On the basis of bioinformatics analysis and literature review, we analyzed the level of PI3K-AKT pathway-related proteins in the LEMD1-AS1-overexpressing OSCC cells. As shown in Additional Figure 8, p-PI3K and p-AKT were significantly upregulated in the OSC3 cells stably overexpressing LEMD1-AS1 compared to the control cells. Thus, LEMD1-AS1 might activate the PI3K-AKT pathway via increasing LEMD1 mRNA and protein levels.

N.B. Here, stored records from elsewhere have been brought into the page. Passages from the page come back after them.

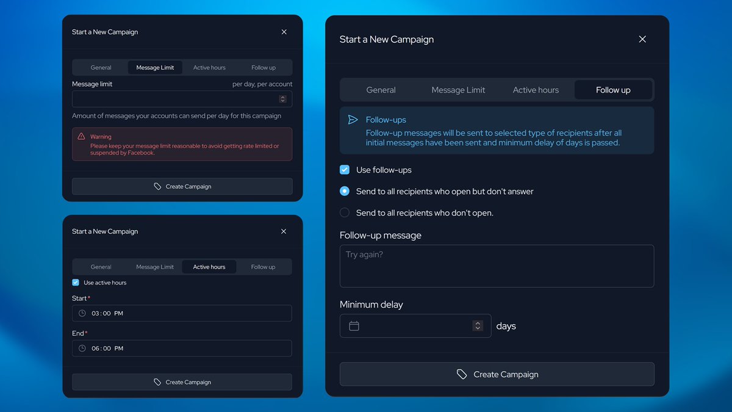Open the Active hours tab in the right dialog
This screenshot has height=412, width=732.
coord(535,89)
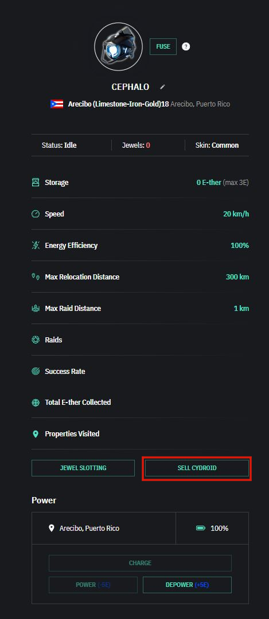Open JEWEL SLOTTING
This screenshot has width=269, height=619.
click(83, 468)
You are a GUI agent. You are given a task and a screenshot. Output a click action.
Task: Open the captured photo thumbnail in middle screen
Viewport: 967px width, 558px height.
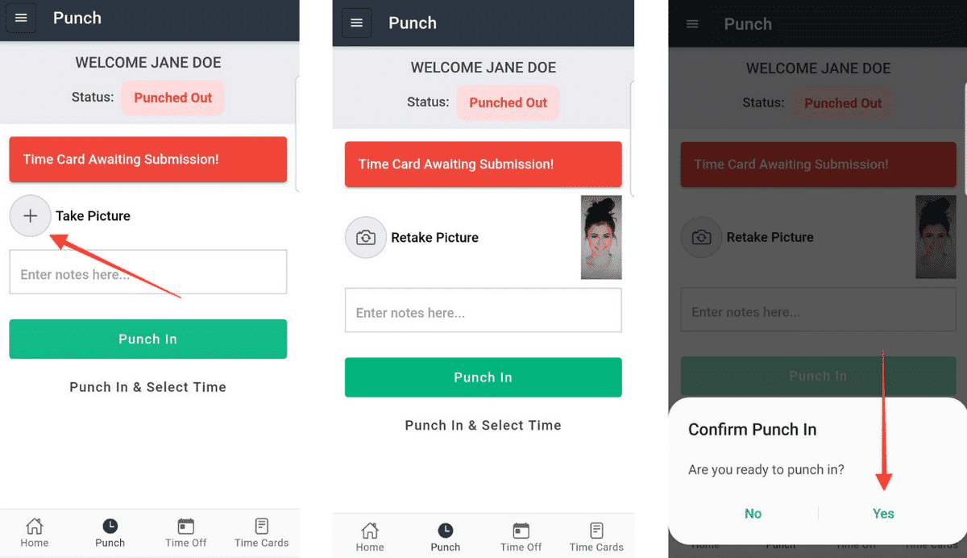tap(601, 237)
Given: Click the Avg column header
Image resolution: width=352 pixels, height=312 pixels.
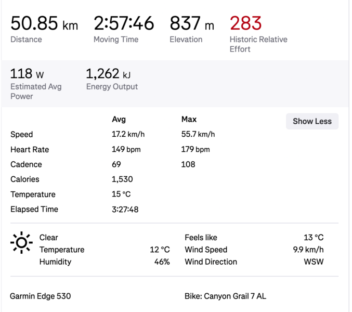Looking at the screenshot, I should 119,119.
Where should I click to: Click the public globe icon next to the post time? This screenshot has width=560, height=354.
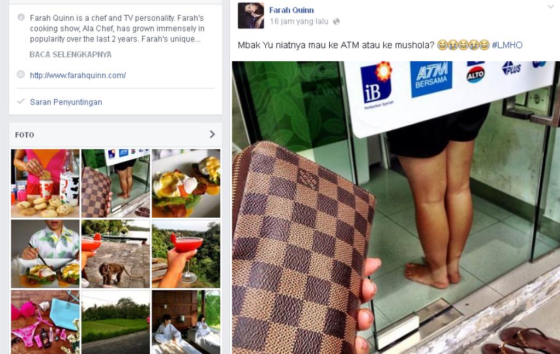tap(336, 21)
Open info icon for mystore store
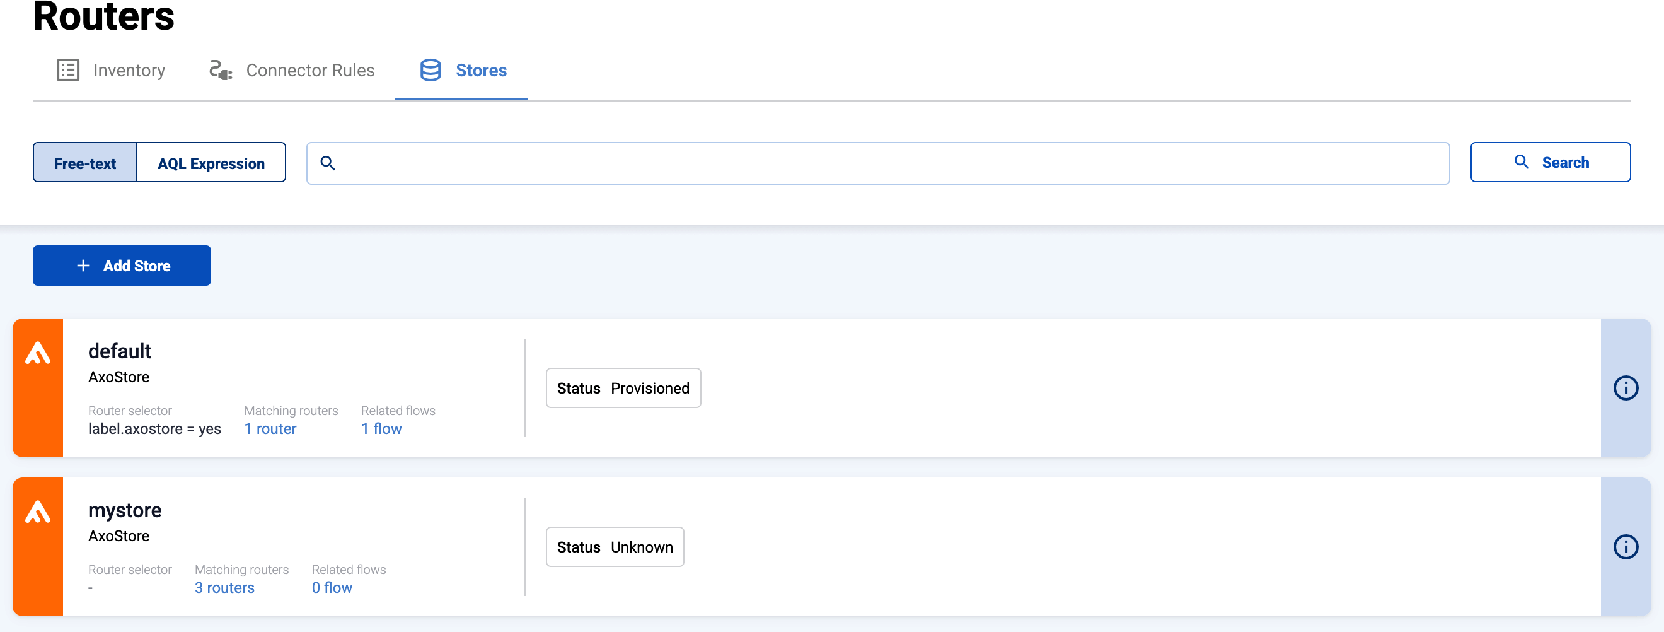Screen dimensions: 1664x632 1625,547
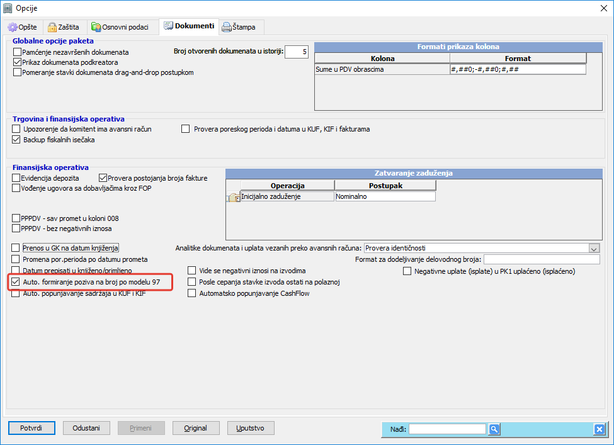Image resolution: width=614 pixels, height=445 pixels.
Task: Select the Nominalno cell in Postupak column
Action: tap(384, 196)
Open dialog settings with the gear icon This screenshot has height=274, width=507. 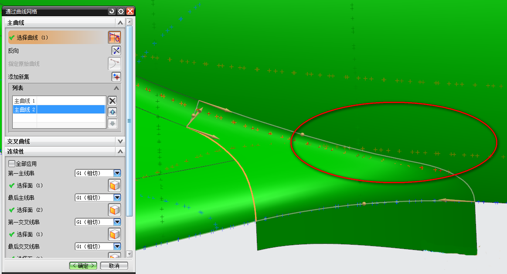click(x=121, y=11)
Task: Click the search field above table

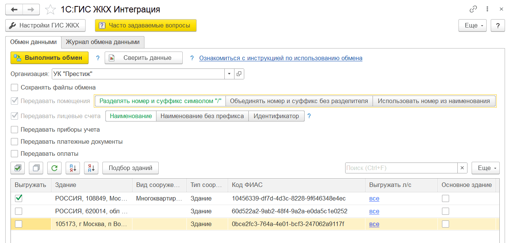Action: [x=401, y=168]
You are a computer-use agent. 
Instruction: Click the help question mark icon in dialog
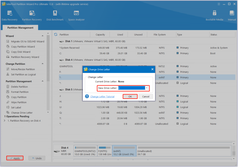click(x=87, y=96)
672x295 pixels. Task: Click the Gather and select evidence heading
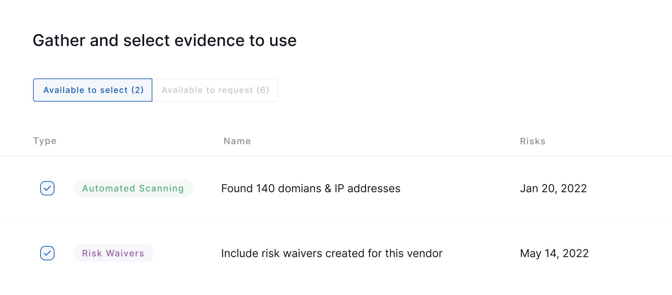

2.8. LEMD1-AS1 Promoted Cervical LN and Hepatic Metastasis of OSCC In Vivo

To confirm the biological function of LEMD1-AS1 in vivo, we established cervical LN and hepatic metastasis models in B/C mice. LEMD1-AS1-overexpressing (OSC3-OE) or normal control (OSC3-NC) OSCC cells were injected into the mice FOM, and while 37.5% of the OSC3-OE mice had cervical LN metastasis, the OSC3-NC group did not show any metastasis (Additional Figure 9). Contradictory to the in vitro results, the volume of the orthotopic tumor was markedly larger in the OSC3-OE versus the OSC3-NC group, implying a greater proliferative capacity of the OSC3-OE cells in vivo (Figure 7).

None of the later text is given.